> _WORK REQUIRED_:
Identify every line in the records below that contains the word "mention", and reproduce each one.

> _Saved entries_:
------------

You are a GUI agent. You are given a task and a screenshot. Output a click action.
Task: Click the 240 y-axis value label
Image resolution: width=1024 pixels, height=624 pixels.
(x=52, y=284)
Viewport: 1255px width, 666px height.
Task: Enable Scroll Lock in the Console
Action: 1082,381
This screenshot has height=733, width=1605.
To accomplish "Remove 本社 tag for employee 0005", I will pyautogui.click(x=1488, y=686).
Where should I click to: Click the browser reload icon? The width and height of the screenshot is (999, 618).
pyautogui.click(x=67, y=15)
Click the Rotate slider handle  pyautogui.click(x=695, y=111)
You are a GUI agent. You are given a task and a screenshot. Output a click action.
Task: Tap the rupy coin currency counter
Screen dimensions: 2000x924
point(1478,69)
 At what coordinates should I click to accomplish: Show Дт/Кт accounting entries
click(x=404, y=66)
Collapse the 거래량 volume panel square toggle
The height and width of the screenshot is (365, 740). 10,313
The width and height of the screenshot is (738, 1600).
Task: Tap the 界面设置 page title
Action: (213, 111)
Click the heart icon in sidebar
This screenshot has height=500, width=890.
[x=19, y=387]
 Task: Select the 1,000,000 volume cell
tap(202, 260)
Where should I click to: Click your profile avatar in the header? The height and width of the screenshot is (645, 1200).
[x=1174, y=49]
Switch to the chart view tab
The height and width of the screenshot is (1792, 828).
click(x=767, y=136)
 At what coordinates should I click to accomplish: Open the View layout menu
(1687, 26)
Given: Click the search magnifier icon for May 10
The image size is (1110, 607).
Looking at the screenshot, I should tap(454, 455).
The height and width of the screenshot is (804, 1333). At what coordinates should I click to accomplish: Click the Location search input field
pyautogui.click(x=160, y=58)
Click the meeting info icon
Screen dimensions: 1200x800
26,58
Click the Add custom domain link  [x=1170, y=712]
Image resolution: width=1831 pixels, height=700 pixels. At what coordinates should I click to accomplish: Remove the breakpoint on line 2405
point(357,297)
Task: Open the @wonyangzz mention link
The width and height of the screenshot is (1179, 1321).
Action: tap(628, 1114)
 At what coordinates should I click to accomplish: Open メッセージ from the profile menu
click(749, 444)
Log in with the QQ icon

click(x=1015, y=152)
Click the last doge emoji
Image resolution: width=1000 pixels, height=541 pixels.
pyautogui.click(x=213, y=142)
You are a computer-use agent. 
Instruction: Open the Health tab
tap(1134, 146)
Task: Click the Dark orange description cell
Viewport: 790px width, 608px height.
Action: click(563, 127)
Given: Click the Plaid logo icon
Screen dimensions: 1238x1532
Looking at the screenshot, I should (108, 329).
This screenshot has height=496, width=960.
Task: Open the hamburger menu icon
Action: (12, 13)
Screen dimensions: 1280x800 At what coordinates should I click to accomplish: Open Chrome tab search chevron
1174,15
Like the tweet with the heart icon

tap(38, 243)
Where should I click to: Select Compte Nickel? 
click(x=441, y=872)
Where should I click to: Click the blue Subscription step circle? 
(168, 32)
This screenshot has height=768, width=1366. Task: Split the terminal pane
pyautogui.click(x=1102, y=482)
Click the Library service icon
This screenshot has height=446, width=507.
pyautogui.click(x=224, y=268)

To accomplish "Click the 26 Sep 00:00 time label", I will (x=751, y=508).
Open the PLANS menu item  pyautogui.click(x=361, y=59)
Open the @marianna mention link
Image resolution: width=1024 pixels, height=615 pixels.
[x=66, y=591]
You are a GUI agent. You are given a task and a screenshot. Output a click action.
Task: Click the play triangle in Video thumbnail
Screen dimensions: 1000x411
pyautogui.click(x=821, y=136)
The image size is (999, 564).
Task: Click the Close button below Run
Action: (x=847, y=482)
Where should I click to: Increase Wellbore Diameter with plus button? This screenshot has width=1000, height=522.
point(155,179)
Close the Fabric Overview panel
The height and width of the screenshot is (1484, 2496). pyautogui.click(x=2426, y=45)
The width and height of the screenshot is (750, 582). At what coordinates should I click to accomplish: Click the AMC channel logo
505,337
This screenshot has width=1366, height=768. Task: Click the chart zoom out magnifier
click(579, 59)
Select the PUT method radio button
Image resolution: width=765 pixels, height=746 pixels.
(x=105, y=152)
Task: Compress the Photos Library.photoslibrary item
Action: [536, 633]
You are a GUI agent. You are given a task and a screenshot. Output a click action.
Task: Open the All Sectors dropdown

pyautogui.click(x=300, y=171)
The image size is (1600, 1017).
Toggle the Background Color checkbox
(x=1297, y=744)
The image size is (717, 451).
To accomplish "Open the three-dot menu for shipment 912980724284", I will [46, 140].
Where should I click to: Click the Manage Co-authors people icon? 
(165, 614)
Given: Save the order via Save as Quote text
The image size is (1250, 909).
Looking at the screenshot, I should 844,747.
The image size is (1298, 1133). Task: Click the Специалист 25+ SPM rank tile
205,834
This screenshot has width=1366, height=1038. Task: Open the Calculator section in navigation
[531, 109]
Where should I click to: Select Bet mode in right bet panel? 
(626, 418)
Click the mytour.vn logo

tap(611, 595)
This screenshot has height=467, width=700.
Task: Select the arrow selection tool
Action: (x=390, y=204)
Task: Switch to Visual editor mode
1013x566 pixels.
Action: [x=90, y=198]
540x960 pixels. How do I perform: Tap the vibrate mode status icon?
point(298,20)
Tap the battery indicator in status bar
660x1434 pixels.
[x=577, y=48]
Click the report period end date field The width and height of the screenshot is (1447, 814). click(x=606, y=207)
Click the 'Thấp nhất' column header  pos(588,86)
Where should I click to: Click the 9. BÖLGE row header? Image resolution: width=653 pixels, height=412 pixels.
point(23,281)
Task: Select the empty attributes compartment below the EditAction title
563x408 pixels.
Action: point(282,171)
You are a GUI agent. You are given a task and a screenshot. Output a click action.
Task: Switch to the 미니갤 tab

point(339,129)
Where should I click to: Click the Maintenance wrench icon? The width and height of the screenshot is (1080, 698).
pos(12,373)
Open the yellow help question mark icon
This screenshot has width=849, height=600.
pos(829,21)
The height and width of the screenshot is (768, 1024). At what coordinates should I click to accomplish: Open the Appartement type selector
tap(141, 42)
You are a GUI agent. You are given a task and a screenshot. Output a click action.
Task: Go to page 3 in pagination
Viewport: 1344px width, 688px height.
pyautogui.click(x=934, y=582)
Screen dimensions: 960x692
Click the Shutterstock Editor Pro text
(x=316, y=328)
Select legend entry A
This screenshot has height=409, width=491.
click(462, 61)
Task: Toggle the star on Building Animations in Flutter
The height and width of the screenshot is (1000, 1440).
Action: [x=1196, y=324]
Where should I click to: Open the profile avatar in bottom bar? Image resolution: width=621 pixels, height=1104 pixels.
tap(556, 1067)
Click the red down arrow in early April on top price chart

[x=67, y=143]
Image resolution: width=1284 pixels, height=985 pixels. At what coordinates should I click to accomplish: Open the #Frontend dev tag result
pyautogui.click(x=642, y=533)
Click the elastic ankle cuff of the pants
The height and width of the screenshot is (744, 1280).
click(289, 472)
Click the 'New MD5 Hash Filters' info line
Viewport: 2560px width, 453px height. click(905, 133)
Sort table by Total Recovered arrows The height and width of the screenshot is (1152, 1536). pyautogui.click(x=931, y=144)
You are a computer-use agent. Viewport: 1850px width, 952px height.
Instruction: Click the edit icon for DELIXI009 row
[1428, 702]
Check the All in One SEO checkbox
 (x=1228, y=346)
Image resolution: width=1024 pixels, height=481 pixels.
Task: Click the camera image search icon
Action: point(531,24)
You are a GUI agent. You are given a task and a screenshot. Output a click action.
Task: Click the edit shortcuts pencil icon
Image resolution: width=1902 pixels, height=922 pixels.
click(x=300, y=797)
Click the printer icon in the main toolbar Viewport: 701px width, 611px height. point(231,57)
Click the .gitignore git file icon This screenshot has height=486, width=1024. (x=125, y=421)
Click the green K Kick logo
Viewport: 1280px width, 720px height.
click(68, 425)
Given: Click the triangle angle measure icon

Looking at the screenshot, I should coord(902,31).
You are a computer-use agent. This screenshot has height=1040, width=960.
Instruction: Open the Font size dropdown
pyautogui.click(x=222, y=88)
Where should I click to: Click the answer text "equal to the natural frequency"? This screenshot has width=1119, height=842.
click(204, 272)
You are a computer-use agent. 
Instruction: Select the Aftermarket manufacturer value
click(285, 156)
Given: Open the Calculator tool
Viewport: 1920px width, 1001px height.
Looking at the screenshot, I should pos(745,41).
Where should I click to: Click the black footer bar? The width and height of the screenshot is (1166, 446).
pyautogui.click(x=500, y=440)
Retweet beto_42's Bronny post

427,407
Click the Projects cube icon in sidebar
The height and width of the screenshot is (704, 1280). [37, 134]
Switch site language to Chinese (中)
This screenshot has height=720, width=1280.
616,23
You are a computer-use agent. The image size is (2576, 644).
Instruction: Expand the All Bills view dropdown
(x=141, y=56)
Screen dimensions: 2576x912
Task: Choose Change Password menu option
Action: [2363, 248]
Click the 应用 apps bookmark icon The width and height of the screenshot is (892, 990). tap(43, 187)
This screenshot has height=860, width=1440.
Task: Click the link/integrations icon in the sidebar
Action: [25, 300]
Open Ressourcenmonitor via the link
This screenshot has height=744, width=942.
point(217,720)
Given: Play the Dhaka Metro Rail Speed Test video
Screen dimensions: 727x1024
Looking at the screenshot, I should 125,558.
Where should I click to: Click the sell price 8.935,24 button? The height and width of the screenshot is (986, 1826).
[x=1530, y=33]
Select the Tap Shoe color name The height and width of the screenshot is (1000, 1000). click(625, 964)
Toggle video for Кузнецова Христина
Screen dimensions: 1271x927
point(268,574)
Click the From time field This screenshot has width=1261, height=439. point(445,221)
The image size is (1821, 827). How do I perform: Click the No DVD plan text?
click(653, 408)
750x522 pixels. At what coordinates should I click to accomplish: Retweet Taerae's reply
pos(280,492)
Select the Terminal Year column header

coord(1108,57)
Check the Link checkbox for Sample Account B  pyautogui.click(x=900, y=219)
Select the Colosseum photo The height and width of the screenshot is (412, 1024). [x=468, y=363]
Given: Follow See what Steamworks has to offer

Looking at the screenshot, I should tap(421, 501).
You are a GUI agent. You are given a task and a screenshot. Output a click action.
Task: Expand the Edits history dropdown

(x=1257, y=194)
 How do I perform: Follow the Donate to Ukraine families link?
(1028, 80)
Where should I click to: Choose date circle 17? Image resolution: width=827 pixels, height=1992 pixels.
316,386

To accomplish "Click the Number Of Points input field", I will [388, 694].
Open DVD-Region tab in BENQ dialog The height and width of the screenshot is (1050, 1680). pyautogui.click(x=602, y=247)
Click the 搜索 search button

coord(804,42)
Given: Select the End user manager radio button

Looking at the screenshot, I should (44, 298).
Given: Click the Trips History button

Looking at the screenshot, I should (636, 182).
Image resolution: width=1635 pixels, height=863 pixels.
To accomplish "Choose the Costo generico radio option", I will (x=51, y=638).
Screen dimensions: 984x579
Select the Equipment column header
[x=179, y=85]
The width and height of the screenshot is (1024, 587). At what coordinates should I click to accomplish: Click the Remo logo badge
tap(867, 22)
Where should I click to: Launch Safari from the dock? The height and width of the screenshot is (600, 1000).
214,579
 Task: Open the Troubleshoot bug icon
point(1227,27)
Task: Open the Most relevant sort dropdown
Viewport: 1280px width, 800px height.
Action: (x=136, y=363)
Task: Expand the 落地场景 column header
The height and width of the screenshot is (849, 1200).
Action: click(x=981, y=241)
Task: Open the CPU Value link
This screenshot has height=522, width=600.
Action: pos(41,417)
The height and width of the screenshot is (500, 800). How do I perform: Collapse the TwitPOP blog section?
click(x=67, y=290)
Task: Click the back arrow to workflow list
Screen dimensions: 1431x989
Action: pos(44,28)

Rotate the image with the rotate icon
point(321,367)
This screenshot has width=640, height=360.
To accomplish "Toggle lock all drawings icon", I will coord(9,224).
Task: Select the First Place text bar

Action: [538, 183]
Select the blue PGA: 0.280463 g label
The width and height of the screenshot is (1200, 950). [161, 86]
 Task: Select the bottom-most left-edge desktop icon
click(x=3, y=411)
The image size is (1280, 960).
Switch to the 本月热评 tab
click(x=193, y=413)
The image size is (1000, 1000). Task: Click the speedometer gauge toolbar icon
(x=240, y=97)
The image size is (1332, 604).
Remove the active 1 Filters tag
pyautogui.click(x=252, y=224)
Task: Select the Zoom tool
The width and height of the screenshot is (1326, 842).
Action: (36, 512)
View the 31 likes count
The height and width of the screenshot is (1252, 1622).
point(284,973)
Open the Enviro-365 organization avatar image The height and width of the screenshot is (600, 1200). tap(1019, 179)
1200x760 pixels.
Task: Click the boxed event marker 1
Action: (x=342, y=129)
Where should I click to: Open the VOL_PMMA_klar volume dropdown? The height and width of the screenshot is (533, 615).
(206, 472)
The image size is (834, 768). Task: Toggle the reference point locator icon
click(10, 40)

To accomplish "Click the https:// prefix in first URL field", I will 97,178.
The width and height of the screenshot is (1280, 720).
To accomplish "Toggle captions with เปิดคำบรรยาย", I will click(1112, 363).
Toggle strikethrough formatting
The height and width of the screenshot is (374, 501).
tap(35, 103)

------------

> _ANSWER TO THE PROBLEM_:
Task: Open the @wonyangzz mention link
Open the @marianna mention link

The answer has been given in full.